Hi @Igor Couto , I’d strongly recommend avoiding accessibility plugins like these. Here’s why:
- Incomplete coverage – These tools mostly surface surface-level issues like color contrast or keyboard nav. They don’t fix deeper problems like poor semantics or missing ARIA attributes, so the site remains inaccessible to people using assistive tech.
- Legal risk – Despite what the marketing says, overlays often don’t meet legal accessibility requirements. There’s actually data showing that sites using them are more likely to be targeted in accessibility lawsuits.
- Bad user experience – These overlays can interfere with screen readers or custom settings disabled users rely on, making the experience worse — not better — for the people they’re supposed to help.
- False sense of security – A lot of teams add these and assume their site’s “covered,” when it’s really not. We’ve seen devs skip best practices just because these tools gave them a passing score.
- Performance impact – It’s extra code that slows down the site, often for no real benefit.

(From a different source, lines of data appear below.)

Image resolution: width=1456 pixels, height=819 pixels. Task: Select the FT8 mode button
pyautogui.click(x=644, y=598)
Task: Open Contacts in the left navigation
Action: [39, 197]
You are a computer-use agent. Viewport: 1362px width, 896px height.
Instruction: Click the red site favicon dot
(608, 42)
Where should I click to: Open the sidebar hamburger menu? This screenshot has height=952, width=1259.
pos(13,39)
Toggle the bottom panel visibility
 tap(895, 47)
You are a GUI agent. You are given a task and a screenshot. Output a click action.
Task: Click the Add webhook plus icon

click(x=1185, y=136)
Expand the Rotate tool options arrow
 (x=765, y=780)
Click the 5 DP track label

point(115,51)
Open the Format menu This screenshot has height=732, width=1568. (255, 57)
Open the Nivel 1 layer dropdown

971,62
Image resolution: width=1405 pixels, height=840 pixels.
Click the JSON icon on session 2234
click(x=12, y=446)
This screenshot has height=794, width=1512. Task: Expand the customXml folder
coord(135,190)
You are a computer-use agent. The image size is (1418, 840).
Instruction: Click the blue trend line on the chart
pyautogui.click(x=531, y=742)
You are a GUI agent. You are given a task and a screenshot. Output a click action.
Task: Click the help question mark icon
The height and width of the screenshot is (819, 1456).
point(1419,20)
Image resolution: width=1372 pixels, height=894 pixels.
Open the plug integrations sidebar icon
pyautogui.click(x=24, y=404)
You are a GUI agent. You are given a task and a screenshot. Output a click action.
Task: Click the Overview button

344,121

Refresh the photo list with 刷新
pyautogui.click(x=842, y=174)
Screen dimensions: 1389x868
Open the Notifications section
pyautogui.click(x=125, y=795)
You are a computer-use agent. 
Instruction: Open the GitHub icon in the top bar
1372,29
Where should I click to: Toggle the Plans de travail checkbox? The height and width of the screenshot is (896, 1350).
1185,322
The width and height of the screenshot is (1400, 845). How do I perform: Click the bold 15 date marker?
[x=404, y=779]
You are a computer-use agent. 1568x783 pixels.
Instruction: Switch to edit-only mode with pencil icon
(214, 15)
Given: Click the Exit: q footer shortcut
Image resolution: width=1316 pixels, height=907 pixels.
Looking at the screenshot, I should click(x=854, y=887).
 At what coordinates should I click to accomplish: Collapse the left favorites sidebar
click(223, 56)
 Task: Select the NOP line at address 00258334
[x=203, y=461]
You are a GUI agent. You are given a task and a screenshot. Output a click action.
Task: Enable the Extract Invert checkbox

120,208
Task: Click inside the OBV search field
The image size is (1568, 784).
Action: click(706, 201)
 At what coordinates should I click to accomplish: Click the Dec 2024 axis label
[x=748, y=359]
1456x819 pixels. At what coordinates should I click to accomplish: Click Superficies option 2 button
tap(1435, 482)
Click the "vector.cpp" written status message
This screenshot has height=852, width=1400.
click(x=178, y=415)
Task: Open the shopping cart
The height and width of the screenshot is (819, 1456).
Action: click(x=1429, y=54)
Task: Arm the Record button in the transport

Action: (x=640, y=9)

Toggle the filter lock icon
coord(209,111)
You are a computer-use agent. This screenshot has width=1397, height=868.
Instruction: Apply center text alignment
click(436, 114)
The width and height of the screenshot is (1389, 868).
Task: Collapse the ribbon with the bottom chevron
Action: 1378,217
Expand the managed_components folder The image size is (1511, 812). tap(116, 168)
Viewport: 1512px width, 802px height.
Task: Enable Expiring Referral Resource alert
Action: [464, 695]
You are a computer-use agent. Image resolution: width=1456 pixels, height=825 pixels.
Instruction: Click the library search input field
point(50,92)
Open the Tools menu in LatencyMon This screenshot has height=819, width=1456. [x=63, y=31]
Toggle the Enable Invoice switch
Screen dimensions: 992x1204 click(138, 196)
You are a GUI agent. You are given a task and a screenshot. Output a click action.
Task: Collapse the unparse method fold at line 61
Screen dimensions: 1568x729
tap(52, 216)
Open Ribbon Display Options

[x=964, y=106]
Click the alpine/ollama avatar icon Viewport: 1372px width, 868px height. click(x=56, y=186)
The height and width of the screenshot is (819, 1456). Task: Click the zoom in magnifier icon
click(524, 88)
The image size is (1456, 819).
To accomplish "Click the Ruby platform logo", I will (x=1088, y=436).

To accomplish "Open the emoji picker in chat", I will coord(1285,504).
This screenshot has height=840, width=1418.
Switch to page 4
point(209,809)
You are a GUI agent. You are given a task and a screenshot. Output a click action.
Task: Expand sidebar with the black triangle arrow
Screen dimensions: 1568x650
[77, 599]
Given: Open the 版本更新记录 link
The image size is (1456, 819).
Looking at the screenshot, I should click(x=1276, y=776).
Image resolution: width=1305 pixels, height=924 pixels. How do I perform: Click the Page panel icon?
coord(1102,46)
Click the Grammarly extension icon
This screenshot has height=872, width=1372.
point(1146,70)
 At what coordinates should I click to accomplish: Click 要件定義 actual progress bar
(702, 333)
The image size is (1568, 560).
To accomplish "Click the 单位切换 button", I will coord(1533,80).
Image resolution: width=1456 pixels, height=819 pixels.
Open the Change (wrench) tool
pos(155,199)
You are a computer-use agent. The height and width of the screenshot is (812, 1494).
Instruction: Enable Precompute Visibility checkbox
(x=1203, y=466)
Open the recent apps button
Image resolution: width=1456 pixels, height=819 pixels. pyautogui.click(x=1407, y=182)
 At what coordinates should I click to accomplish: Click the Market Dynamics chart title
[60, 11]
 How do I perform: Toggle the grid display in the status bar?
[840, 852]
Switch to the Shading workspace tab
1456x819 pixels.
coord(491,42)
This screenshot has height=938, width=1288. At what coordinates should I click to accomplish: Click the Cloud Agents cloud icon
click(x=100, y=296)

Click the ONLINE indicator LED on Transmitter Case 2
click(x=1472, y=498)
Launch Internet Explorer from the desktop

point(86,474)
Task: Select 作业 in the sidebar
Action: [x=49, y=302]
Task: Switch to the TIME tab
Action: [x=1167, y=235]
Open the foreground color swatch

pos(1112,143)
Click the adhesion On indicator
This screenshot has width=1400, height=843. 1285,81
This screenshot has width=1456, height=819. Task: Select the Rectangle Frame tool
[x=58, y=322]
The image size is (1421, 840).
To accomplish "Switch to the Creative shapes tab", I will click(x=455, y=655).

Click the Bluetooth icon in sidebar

- Cost – Most of these tools require a subscription, which adds up, especially when you’re not getting real value from it.
Honestly, most people who rely on accessibility tech already have their browsers or tools configured how they need. Slapping a widget on your site doesn’t help them, it just adds noise. These overlays are often sold to people who want to be accessible but don’t fully understand what that means. In the end, it’s just performative.
If you actually care about accessibility, the best thing you can do is write clean, semantic, standards-based code from the start.